VisitBritain CEO Patricia Yates told Parliament on Tuesday that Chinese visitor numbers would slowly build back to pre-Covid levels. Flight bookings from China to the UK are down 50% from 2019. Yates attributed that massive drop to Beijing not approving the UK for outbound group travel until August.
Chinese visitors were the second-highest spenders in the UK behind American tourists prior to the pandemic.
Next, Etihad Airways has plans for significant growth. The company aims to double its fleet and triple its passenger number by 2030, writes Reporter Ajay Awtaney.
Etihad Aviation Group CEO Antonoaldo Neves said the company plans to increase its fleet size to 150 aircraft. That’s a part of its growth plan named Project 2030, a year Etihad wants to fly 33 million passengers. Awtaney reports the company expects to increase its number of partnerships over the next six months.
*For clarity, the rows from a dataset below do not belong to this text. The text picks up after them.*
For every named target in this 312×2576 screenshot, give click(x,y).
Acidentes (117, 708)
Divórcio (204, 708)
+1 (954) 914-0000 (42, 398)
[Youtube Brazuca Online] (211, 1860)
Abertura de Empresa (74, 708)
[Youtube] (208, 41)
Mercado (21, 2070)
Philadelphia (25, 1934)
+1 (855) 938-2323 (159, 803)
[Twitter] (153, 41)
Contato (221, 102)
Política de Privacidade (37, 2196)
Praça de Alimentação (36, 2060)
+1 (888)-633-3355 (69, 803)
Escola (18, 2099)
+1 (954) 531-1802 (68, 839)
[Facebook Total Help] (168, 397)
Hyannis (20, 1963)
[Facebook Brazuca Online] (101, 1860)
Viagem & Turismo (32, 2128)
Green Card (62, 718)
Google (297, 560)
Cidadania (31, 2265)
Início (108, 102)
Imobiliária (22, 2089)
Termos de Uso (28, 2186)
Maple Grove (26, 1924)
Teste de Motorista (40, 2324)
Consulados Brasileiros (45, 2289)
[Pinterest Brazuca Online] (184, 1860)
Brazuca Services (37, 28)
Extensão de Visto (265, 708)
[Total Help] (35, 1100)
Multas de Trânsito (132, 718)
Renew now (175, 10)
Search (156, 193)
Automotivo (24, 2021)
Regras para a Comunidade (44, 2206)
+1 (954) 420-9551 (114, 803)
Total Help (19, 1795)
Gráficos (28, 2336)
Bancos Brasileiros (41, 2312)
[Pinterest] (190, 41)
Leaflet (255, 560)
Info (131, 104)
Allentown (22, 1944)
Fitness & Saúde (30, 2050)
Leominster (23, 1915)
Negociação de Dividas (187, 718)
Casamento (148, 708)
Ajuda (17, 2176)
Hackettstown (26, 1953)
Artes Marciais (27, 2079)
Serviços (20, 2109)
Finally, Japan has seen a major tourism boom recently. But tours and activities operators say they’re experiencing a capacity crunch in the country, writes Travel Experiences Reporter Selene Brophy.
The Japan National Tourism Organization said visitors to Japan topped pre-Covid levels for the first time in October. However, Wei-chun Liu, chief operating officer of experiences booking company KKday, said Japan has struggled to manage the surge in travel demand. Liu said KKday has seen constraints in areas such as bus and tour guide capacity.